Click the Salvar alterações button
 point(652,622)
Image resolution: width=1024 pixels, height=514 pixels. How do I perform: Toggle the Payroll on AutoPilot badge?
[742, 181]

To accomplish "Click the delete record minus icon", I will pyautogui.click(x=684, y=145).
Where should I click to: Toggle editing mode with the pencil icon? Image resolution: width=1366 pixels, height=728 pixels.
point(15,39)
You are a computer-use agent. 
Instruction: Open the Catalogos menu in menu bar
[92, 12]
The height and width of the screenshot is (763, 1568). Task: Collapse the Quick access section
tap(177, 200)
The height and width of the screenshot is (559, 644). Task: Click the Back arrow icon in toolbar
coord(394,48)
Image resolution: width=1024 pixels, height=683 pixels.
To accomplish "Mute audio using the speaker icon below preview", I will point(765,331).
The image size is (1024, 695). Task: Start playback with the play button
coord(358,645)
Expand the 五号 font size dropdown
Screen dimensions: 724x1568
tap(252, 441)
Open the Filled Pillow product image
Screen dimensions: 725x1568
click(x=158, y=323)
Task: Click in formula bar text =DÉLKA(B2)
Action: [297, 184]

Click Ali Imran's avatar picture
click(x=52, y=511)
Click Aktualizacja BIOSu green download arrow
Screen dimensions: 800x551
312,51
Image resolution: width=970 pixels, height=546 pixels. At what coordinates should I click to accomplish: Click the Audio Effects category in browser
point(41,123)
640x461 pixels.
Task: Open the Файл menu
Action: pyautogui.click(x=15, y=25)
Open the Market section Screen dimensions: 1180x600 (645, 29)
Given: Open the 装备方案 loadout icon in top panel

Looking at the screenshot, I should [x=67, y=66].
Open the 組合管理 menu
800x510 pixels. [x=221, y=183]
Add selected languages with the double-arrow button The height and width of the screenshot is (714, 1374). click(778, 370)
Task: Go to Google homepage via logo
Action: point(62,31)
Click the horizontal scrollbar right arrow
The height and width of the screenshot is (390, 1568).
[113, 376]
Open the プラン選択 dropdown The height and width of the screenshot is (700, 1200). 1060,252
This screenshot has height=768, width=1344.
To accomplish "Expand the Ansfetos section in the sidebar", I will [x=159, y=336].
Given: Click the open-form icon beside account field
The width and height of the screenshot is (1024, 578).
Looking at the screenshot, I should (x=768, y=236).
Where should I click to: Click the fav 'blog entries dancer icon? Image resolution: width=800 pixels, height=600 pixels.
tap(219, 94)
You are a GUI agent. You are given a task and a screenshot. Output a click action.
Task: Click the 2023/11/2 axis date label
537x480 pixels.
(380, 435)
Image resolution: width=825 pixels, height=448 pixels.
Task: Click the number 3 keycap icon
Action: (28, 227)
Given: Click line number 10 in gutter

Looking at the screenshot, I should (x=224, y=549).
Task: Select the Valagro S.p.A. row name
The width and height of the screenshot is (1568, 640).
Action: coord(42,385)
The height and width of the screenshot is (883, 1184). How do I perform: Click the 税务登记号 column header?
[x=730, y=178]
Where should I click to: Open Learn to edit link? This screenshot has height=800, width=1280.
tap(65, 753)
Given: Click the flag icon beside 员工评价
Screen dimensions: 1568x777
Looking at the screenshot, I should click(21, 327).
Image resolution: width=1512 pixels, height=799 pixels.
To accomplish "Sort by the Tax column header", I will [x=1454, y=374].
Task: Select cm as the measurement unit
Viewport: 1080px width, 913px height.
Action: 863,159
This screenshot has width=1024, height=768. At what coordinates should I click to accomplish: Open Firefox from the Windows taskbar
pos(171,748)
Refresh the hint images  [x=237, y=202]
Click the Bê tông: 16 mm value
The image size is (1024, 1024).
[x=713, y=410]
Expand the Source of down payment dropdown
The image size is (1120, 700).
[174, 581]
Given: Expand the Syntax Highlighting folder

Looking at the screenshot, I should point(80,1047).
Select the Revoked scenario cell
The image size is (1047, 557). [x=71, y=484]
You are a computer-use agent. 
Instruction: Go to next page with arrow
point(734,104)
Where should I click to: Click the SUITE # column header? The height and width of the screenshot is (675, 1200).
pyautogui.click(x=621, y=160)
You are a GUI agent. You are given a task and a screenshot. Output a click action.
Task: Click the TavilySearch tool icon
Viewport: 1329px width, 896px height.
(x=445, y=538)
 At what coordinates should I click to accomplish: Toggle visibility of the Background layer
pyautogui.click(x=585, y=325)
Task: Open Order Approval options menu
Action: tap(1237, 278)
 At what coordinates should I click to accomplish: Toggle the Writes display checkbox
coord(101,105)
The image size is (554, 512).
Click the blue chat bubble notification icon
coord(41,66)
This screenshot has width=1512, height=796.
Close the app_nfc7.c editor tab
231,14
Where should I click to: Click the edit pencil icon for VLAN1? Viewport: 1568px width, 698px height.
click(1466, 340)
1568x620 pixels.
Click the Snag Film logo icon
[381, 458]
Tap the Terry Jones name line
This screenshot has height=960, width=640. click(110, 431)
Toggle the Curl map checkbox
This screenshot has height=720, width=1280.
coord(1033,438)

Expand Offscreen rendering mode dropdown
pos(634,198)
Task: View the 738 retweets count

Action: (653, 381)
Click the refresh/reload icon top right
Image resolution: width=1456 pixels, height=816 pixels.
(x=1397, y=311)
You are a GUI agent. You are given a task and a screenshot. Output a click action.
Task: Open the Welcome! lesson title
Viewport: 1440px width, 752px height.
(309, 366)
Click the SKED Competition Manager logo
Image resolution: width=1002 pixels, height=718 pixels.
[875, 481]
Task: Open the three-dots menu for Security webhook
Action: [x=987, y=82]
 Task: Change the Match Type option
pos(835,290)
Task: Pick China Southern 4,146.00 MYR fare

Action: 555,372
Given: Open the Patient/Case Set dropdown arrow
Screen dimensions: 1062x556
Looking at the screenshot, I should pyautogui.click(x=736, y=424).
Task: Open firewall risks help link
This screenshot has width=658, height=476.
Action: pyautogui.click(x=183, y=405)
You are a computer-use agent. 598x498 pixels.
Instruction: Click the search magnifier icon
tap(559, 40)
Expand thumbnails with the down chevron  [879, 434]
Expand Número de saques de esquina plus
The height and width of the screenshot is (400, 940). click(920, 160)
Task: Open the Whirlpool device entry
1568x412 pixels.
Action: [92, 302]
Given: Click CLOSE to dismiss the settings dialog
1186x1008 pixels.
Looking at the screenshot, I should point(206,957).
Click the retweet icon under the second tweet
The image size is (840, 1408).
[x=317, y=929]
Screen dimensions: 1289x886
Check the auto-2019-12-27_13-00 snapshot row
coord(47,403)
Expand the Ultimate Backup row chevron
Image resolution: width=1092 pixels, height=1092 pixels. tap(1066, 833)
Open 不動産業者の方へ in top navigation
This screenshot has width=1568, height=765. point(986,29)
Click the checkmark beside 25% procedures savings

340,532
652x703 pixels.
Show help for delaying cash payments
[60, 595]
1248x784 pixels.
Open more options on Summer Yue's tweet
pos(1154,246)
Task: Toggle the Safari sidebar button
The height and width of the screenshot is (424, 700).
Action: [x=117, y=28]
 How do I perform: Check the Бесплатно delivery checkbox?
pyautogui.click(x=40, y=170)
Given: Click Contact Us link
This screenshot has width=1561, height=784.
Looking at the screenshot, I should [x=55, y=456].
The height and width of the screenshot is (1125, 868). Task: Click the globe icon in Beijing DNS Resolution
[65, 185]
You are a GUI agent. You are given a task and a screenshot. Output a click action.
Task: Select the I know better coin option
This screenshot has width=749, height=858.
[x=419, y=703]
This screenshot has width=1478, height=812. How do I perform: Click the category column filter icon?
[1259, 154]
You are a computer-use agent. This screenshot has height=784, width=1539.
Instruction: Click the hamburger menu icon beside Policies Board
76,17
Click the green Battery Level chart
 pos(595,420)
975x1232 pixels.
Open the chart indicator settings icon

### Work request
Go through the entries above and copy each line holding the string "settings".

### Your solution
Given: Click CLOSE to dismiss the settings dialog
Open the chart indicator settings icon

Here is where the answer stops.